### Records
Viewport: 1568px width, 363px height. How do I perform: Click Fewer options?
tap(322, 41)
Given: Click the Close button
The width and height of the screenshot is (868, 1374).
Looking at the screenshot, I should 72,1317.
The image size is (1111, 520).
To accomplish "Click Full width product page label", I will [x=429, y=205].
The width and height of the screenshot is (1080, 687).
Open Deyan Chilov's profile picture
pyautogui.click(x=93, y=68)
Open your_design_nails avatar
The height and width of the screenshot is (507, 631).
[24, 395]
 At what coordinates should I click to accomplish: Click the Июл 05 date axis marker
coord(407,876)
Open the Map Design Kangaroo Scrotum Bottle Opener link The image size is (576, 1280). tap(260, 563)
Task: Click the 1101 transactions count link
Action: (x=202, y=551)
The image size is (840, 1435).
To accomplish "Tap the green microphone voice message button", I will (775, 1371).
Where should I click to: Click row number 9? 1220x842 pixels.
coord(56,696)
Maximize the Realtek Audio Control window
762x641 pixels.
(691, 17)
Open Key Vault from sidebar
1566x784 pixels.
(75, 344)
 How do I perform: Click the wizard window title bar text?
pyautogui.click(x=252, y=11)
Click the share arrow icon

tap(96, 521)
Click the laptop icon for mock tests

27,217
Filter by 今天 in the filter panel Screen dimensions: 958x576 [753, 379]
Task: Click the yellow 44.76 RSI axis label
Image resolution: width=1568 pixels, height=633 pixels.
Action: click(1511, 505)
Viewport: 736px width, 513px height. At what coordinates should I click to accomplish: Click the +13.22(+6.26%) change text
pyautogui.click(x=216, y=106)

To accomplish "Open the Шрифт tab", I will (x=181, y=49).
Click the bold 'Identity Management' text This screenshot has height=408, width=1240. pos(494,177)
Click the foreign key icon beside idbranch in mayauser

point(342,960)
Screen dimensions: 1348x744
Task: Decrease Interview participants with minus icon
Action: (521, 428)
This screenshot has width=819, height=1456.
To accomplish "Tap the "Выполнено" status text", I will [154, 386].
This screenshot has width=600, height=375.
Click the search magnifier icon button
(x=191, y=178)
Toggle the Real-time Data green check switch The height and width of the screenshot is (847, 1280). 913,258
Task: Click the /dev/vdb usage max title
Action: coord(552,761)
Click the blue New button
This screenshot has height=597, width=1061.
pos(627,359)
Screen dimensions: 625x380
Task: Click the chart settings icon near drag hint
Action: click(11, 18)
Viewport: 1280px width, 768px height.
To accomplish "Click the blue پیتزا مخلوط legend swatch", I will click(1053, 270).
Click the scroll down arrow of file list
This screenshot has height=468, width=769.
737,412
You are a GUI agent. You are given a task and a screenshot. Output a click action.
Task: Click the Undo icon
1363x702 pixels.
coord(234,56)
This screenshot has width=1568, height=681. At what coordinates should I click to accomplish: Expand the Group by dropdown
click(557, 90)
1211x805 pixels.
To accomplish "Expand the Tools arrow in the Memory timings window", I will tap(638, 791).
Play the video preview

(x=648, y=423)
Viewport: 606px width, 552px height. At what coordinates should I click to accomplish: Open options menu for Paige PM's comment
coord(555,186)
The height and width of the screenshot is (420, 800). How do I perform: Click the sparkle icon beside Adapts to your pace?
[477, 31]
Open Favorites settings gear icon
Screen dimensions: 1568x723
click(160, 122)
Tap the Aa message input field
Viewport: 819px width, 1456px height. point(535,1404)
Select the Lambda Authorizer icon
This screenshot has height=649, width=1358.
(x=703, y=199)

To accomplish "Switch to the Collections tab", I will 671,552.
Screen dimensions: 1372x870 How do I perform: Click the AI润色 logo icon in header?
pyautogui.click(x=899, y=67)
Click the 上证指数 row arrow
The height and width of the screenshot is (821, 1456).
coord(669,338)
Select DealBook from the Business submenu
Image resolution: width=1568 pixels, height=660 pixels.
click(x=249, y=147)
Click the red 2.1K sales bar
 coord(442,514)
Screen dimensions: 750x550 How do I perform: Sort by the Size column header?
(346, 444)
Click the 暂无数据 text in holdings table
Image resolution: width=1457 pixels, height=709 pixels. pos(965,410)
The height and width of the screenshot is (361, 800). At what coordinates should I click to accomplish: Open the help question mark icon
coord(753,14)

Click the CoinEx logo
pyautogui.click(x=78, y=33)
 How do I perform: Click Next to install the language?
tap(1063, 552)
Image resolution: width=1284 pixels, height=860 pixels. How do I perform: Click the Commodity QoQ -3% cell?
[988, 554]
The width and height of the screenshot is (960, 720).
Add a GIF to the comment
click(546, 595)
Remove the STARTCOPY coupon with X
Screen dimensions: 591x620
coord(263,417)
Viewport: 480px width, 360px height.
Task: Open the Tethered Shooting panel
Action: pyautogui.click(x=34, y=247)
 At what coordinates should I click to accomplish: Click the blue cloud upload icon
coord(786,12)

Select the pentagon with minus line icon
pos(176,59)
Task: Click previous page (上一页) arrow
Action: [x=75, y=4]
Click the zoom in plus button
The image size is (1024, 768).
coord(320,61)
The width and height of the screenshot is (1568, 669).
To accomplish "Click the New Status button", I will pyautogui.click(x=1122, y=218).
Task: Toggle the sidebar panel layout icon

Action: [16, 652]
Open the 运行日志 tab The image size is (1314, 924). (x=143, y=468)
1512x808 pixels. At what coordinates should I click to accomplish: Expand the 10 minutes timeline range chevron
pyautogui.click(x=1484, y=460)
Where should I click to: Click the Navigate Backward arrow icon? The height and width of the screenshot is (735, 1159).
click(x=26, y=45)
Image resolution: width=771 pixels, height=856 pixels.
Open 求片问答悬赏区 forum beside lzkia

### Problem
After locating the line above that contains "Where should I click to: Click the", write out that line and every later one exactly, through the last line of the material, and nothing else.

### Expected answer
Where should I click to: Click the Navigate Backward arrow icon? The height and width of the screenshot is (735, 1159).
click(x=26, y=45)
Image resolution: width=771 pixels, height=856 pixels.
Open 求片问答悬赏区 forum beside lzkia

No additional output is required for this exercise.